Problem description:
Copy every line below precisely, leaving nothing out.

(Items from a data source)

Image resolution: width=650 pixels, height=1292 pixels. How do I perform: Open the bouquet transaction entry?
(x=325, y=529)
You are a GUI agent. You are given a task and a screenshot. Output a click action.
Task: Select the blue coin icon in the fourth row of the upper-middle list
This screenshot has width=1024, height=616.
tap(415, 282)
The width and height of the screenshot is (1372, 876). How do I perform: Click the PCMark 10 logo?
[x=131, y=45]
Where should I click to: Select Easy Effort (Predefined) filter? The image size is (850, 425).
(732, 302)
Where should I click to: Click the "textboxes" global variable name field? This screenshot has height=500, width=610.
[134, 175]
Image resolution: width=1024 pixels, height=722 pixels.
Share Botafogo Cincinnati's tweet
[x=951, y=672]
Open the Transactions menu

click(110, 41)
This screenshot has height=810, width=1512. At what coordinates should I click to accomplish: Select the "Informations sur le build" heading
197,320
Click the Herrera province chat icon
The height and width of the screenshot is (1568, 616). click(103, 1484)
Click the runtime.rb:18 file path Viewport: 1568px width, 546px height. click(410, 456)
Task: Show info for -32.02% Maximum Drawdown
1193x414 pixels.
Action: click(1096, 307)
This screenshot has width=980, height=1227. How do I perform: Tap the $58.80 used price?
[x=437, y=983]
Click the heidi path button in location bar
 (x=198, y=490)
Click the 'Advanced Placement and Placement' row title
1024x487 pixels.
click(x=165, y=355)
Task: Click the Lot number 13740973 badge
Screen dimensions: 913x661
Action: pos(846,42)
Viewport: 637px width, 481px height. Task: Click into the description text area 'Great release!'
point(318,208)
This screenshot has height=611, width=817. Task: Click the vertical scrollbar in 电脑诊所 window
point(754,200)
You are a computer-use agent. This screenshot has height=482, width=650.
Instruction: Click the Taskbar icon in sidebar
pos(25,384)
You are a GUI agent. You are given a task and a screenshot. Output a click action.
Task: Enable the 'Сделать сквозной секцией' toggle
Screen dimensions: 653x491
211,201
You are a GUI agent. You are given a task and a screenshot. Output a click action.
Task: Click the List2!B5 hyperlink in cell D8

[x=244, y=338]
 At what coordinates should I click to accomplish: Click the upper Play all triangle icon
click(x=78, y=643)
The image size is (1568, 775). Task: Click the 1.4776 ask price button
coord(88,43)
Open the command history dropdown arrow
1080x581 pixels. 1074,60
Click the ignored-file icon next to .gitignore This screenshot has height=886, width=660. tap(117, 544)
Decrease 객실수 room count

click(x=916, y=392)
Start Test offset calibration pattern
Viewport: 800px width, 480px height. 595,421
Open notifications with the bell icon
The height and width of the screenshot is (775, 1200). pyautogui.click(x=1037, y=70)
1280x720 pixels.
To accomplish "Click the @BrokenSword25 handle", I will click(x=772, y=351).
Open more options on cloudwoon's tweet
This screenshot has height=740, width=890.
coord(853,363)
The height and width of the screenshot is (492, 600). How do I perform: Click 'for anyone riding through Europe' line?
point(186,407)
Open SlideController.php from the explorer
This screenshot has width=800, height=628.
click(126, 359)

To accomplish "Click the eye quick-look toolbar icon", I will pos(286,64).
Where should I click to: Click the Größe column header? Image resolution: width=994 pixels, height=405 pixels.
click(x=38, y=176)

Result of this task:
Image resolution: width=650 pixels, height=1292 pixels. How do I perform: Open the bouquet transaction entry?
(x=325, y=529)
You are a GUI agent. You are given a task and a screenshot. Output a click action.
Task: Select the blue coin icon in the fourth row of the upper-middle list
This screenshot has width=1024, height=616.
tap(415, 282)
The width and height of the screenshot is (1372, 876). How do I perform: Click the PCMark 10 logo?
[x=131, y=45]
Where should I click to: Select Easy Effort (Predefined) filter? The image size is (850, 425).
(732, 302)
Where should I click to: Click the "textboxes" global variable name field? This screenshot has height=500, width=610.
[134, 175]
Image resolution: width=1024 pixels, height=722 pixels.
Share Botafogo Cincinnati's tweet
[x=951, y=672]
Open the Transactions menu

click(110, 41)
This screenshot has height=810, width=1512. At what coordinates should I click to accomplish: Select the "Informations sur le build" heading
197,320
Click the Herrera province chat icon
The height and width of the screenshot is (1568, 616). click(103, 1484)
Click the runtime.rb:18 file path Viewport: 1568px width, 546px height. click(410, 456)
Task: Show info for -32.02% Maximum Drawdown
1193x414 pixels.
Action: click(1096, 307)
This screenshot has width=980, height=1227. How do I perform: Tap the $58.80 used price?
[x=437, y=983]
Click the heidi path button in location bar
 (x=198, y=490)
Click the 'Advanced Placement and Placement' row title
1024x487 pixels.
click(x=165, y=355)
Task: Click the Lot number 13740973 badge
Screen dimensions: 913x661
Action: pos(846,42)
Viewport: 637px width, 481px height. Task: Click into the description text area 'Great release!'
point(318,208)
This screenshot has height=611, width=817. Task: Click the vertical scrollbar in 电脑诊所 window
point(754,200)
You are a computer-use agent. This screenshot has height=482, width=650.
Instruction: Click the Taskbar icon in sidebar
pos(25,384)
You are a GUI agent. You are given a task and a screenshot. Output a click action.
Task: Enable the 'Сделать сквозной секцией' toggle
Screen dimensions: 653x491
211,201
You are a GUI agent. You are given a task and a screenshot. Output a click action.
Task: Click the List2!B5 hyperlink in cell D8

[x=244, y=338]
 At what coordinates should I click to accomplish: Click the upper Play all triangle icon
click(x=78, y=643)
The image size is (1568, 775). Task: Click the 1.4776 ask price button
coord(88,43)
Open the command history dropdown arrow
1080x581 pixels. 1074,60
Click the ignored-file icon next to .gitignore This screenshot has height=886, width=660. tap(117, 544)
Decrease 객실수 room count

click(x=916, y=392)
Start Test offset calibration pattern
Viewport: 800px width, 480px height. 595,421
Open notifications with the bell icon
The height and width of the screenshot is (775, 1200). pyautogui.click(x=1037, y=70)
1280x720 pixels.
To accomplish "Click the @BrokenSword25 handle", I will click(x=772, y=351).
Open more options on cloudwoon's tweet
This screenshot has height=740, width=890.
coord(853,363)
The height and width of the screenshot is (492, 600). How do I perform: Click 'for anyone riding through Europe' line?
point(186,407)
Open SlideController.php from the explorer
This screenshot has width=800, height=628.
click(126, 359)

To accomplish "Click the eye quick-look toolbar icon", I will pos(286,64).
Where should I click to: Click the Größe column header? Image resolution: width=994 pixels, height=405 pixels.
click(x=38, y=176)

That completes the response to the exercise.